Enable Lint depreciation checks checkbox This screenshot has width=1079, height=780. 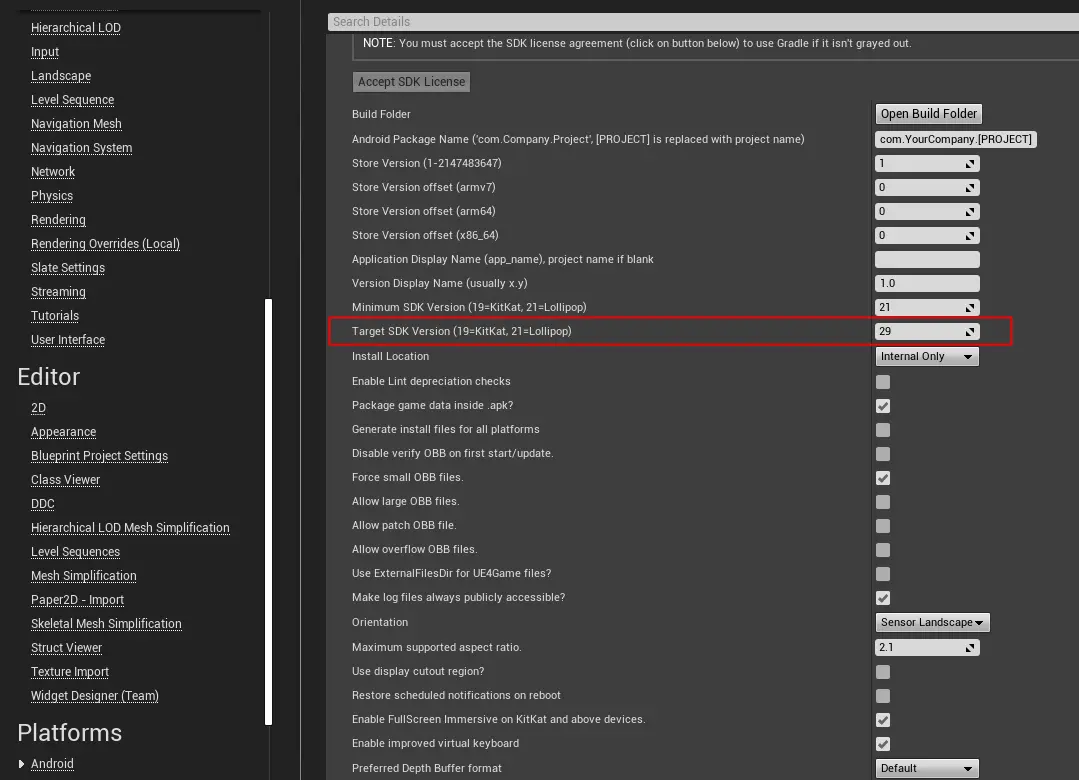pos(883,382)
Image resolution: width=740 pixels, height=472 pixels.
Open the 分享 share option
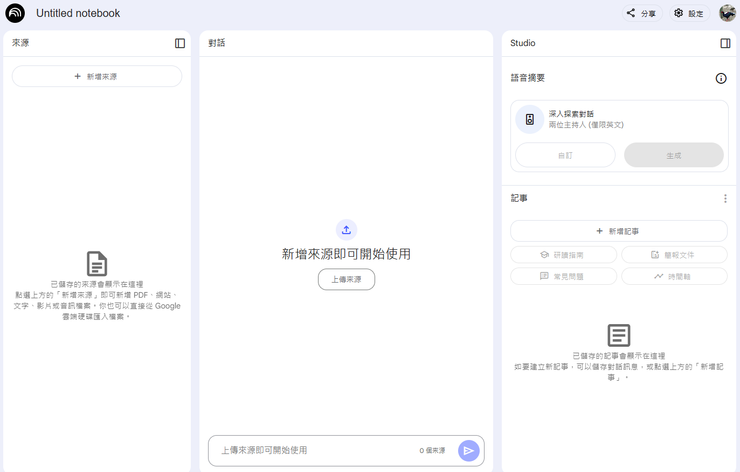pos(641,13)
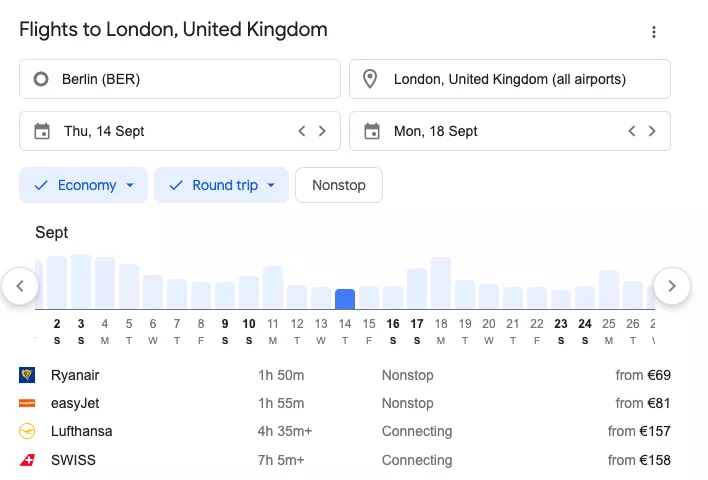Select the easyJet flight from €81
Screen dimensions: 708x480
344,404
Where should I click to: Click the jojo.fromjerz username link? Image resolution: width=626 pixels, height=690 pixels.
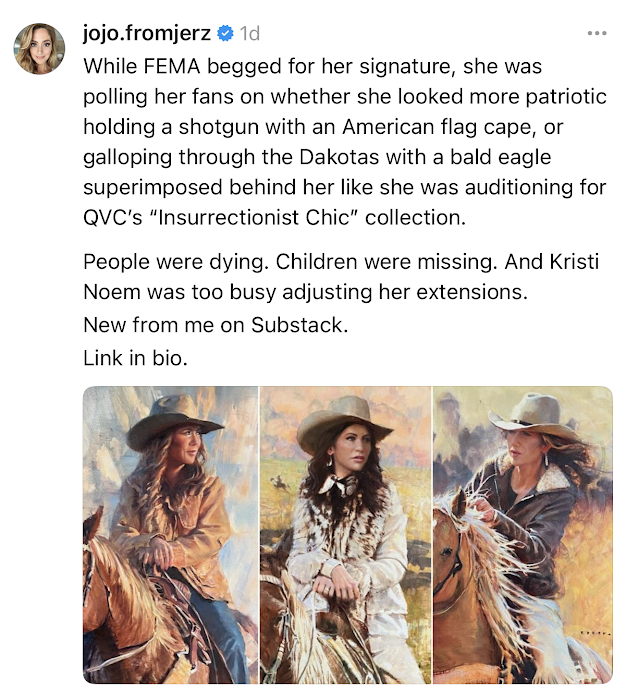point(147,33)
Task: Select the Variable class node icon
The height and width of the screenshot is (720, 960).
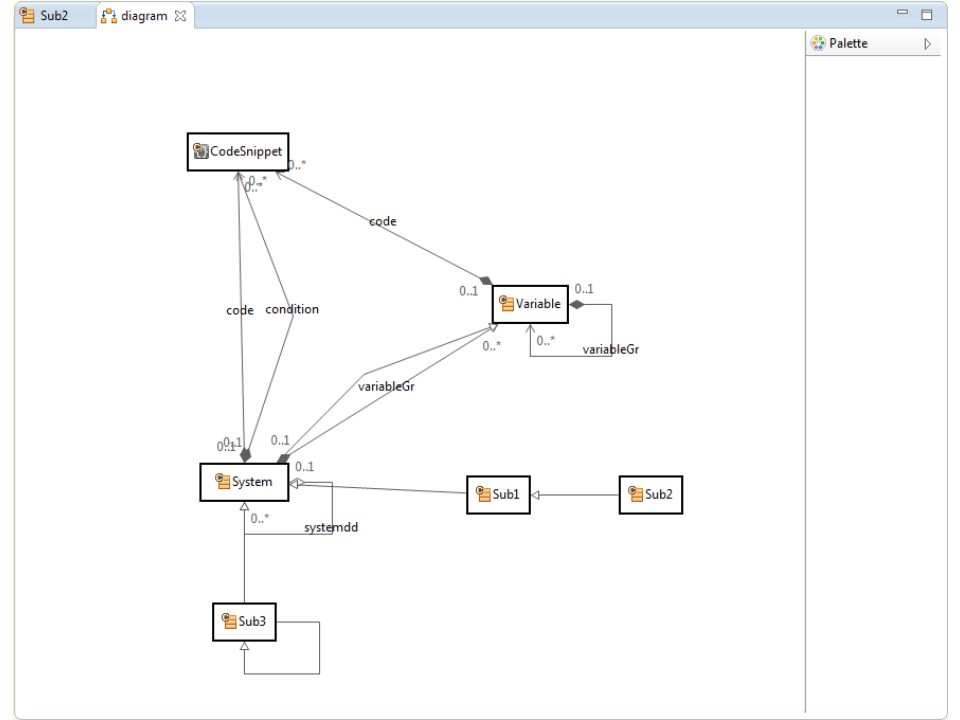Action: (507, 304)
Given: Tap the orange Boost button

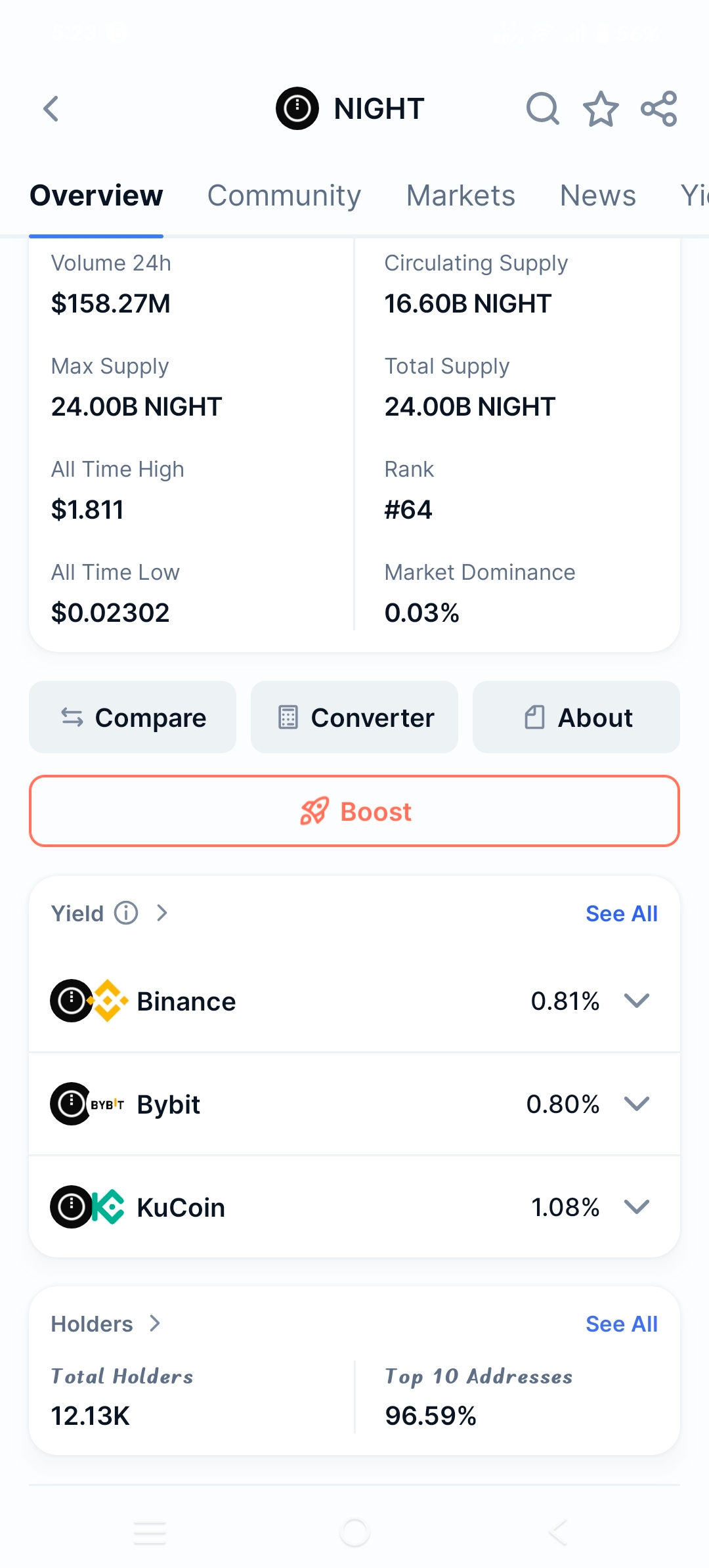Looking at the screenshot, I should tap(354, 812).
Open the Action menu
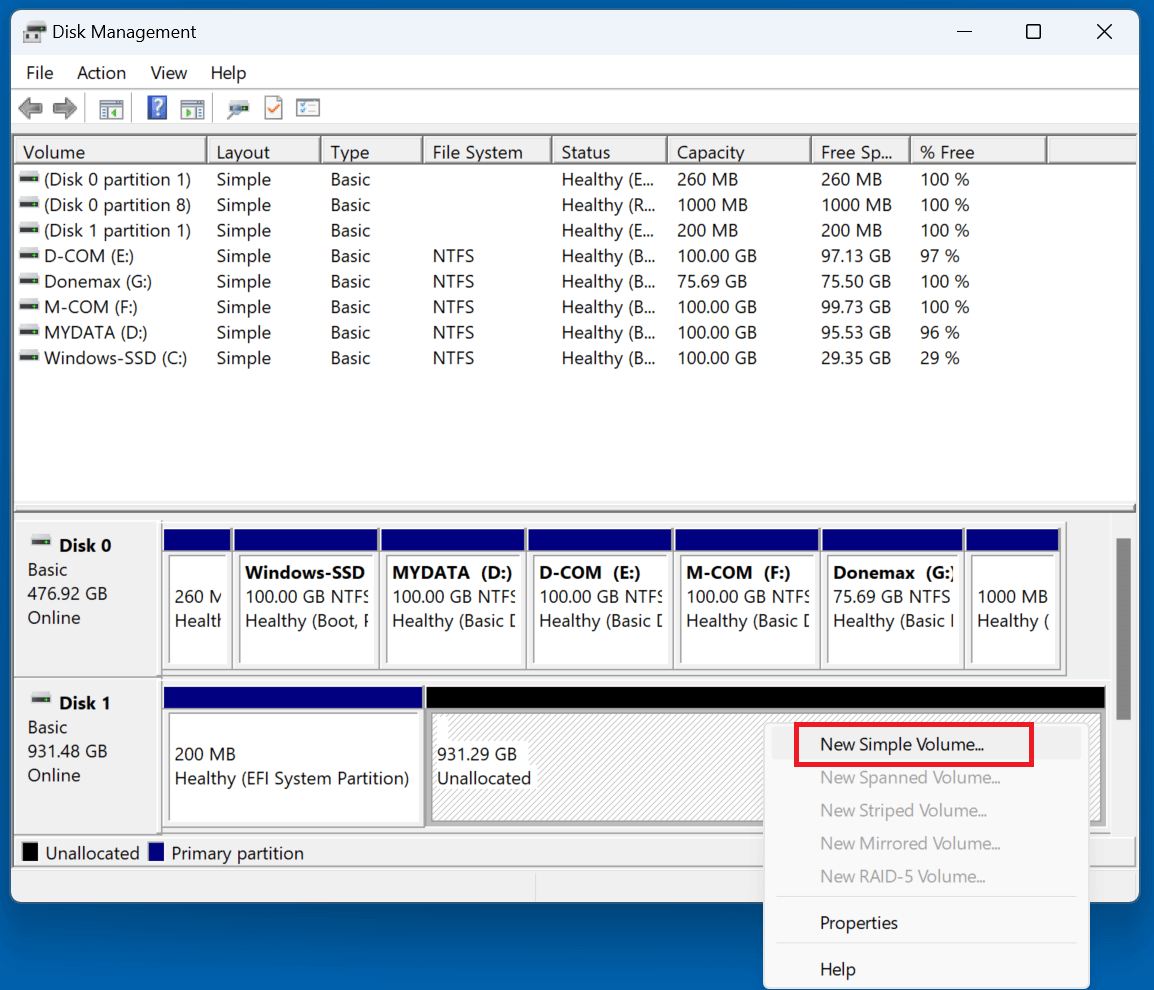This screenshot has height=990, width=1154. [101, 72]
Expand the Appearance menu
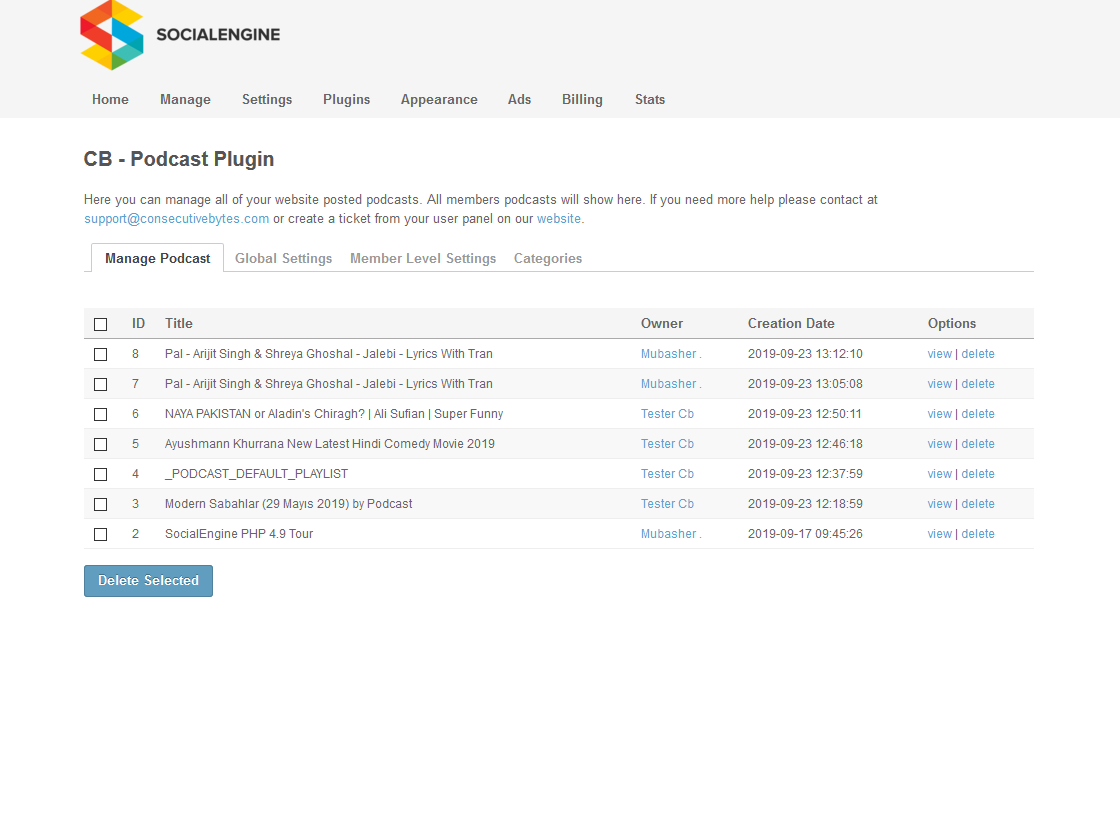This screenshot has width=1120, height=817. pyautogui.click(x=439, y=99)
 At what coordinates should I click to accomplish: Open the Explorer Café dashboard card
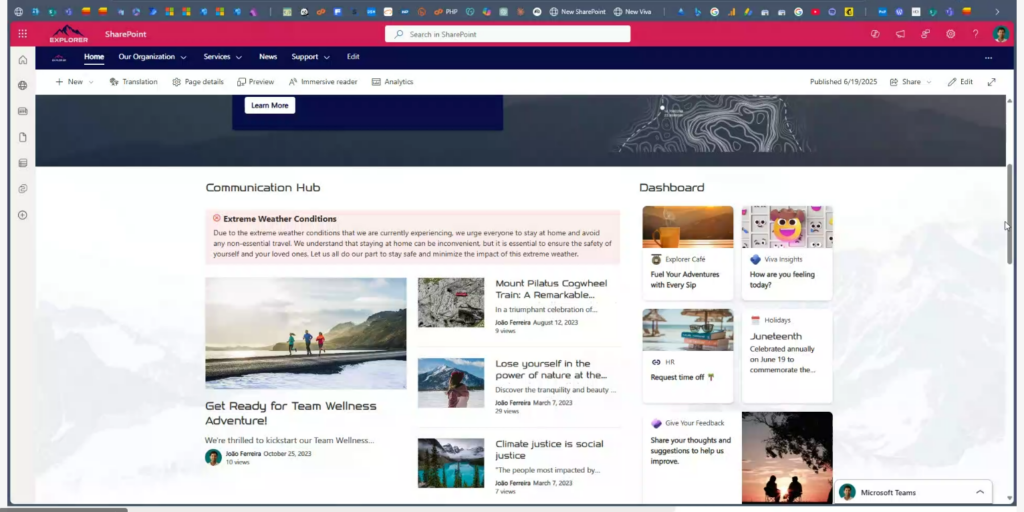click(687, 252)
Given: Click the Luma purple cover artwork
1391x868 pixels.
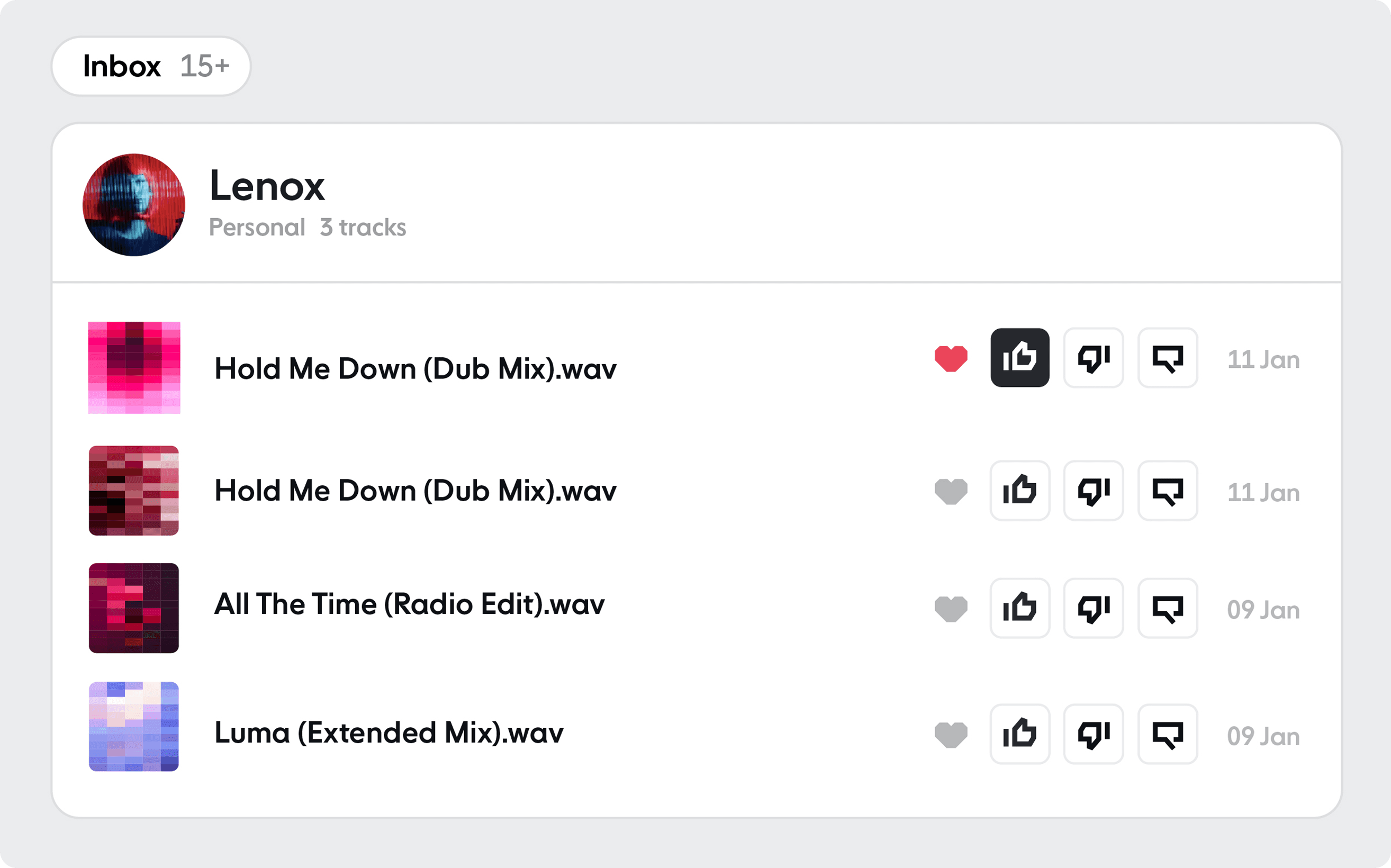Looking at the screenshot, I should [134, 726].
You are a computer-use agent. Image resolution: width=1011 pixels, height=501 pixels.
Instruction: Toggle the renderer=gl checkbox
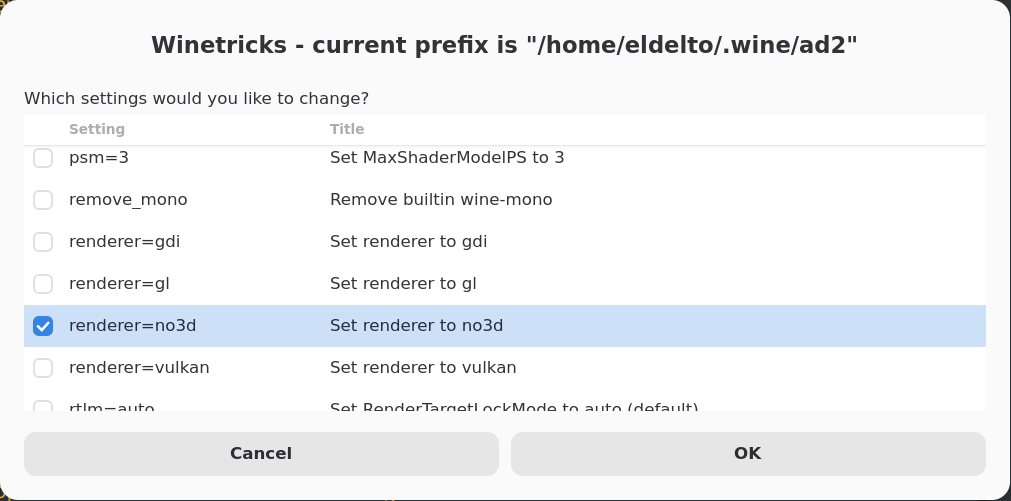pyautogui.click(x=43, y=284)
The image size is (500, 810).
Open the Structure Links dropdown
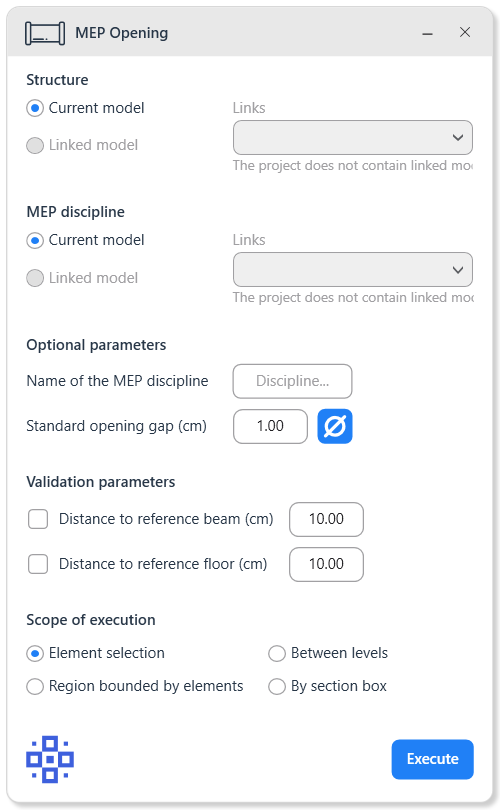(x=353, y=137)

■ ■ ■ ■ ■

● **EXERCISE INSTRUCTIONS**: The response must restate exactly the lines from the one containing "Given: Click the Luma purple cover artwork" through the end of the records above and must leave out all pictures.

● **ANSWER TO THIS PROBLEM**:
Given: Click the Luma purple cover artwork
1391x868 pixels.
Looking at the screenshot, I should [134, 726].
You are a computer-use agent. Image resolution: width=1011 pixels, height=501 pixels.
Instruction: Toggle the renderer=gl checkbox
pyautogui.click(x=43, y=284)
The image size is (500, 810).
Open the Structure Links dropdown
(x=353, y=137)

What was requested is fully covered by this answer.